Was there an opportunity here? Suppose he waited until they finished. Would they lock the door after they left? He somehow doubted it would be their top priority, and they might leave it ajar, in which case he could walk right in the minute they were out of sight.

And even if they locked it, how hard would it be to get in? He had his Swiss Army knife, and if it wouldn’t get him through the lock he could try kicking the door in. This was a roadside motel, not Fort Knox.

As far as the management was concerned, the room was rented for the night. Even if they suspected the room had been vacated, they couldn’t hand it out again until the maid had serviced it. Judging from the number of cars in the lot, the place was half empty, so that left them with plenty of other rooms to rent. Keller could be in and out of this one without anyone ever knowing he was there.

He could catch a couple of hours of real sleep in an actual bed. God, he could take a shower.

Waiting wasn’t that easy. He couldn’t turn his mind off, and it kept telling him he was wasting time, that he ought to be back on the highway knocking off the miles.

And how did he know they’d be leaving anytime soon? Maybe they were travelers, too tired from a long day on the road to bother hauling their luggage inside. She’d been carrying a purse, and that might hold all she needed until they had a chance to go out to the car for their bags in the morning. That seemed a little odd to Keller, but people did odd things all the time.

He went over to their car, and there was nothing in the back seat, but they could have stowed their bags in the trunk, as he’d done with his. Their car carried an Indiana plate, but did that necessarily mean they were local? Indiana was a pretty big state. He couldn’t say exactly how big it was, or where he was in it, because the only maps he had were for Iowa, where he didn’t intend to return, and Oregon, where he wouldn’t be going, either, the considerable allure of Roseburg and Klamath Falls notwithstanding. But he knew Indiana had some size to it. It might not be Texas, but it wasn’t Delaware, either.

He returned to his car. They were probably local, he had to admit, but they might still stay until morning. Say he lived with his parents, and she had a roommate. They’d need a place to be together in private, but they could stay all night in it without making trouble for themselves. And here he was, sitting in his car, staring with eyes that kept wanting to close at a door that might not open until dawn.

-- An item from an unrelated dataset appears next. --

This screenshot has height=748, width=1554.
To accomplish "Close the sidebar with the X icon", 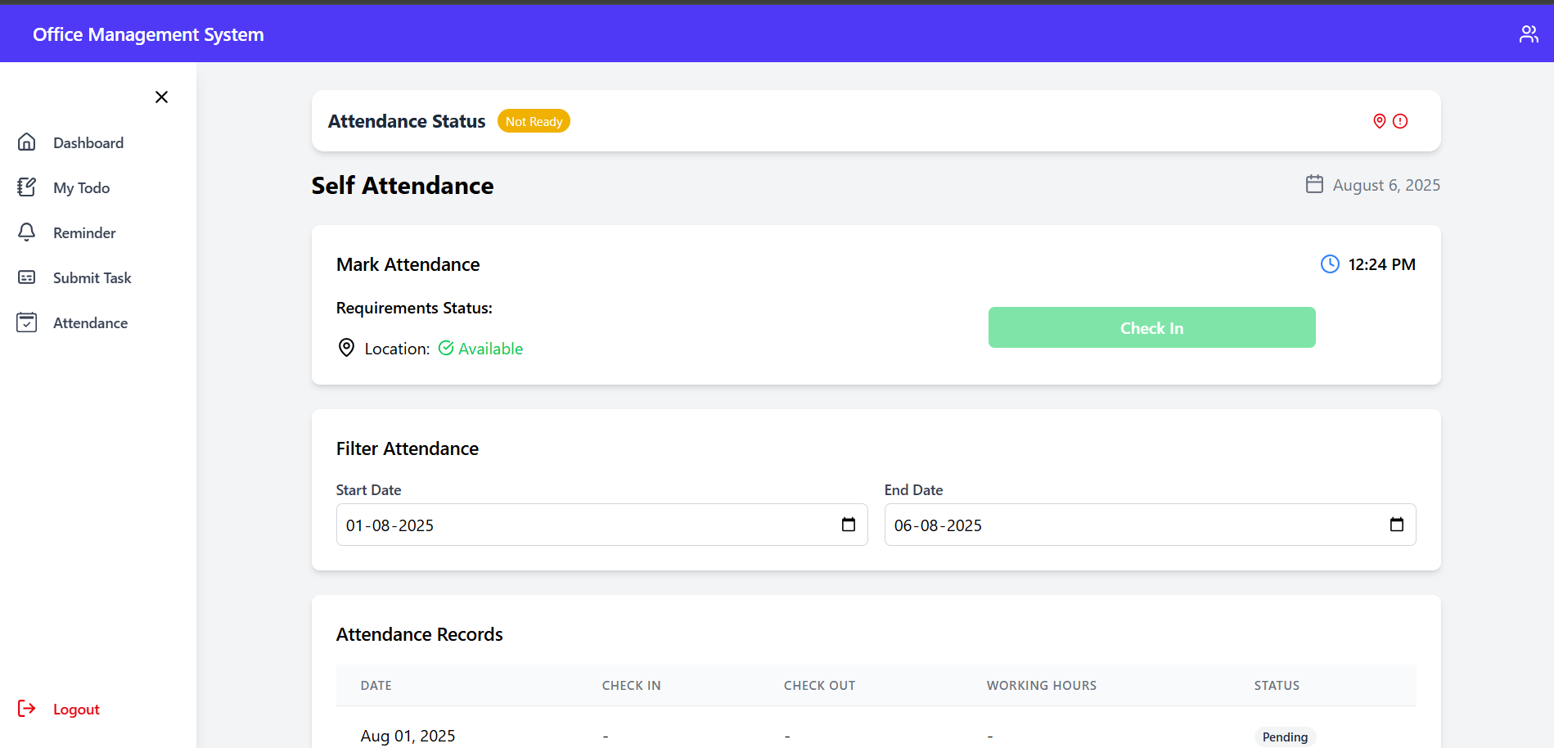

When the door did open, he checked his watch and was surprised to note that they’d only been in there for a little under an hour. The guy emerged first, and stood there in the doorway, holding the door for the woman, then giving her another proprietary pat on the rear as she passed. They were dressed as he’d seen them before, and there was nothing in their appearance to indicate they’d spent the preceding fifty minutes doing anything more adventurous than watching Indiana’s own David Letterman, but Keller suspected otherwise.

C’mon, he urged them silently. Leave the door open.

And for a moment he thought they were going to, but no, the son of a bitch had to reach for the handle and pull the thing shut. They walked toward their car, and then the guy held up something, a white card of some sort, and offered it to the woman. She backed away, holding up her hands as if to ward the thing off, and he reached to tuck it into her purse, and she grabbed it away from him and threw it at him. He ducked and it sailed over his shoulder, and they both laughed and walked the rest of the way to their car, his hand on her behind once again, and Keller watched where the white card landed because now he knew what it was.

The room key, of course. Here, honey, a little souvenir of the evening. Let me just tuck it in your purse. Keller picked it up and brushed it off, tried it in the lock, opened the door. Then he went back for his suitcase and wheeled it to his room, just like any legitimate tourist.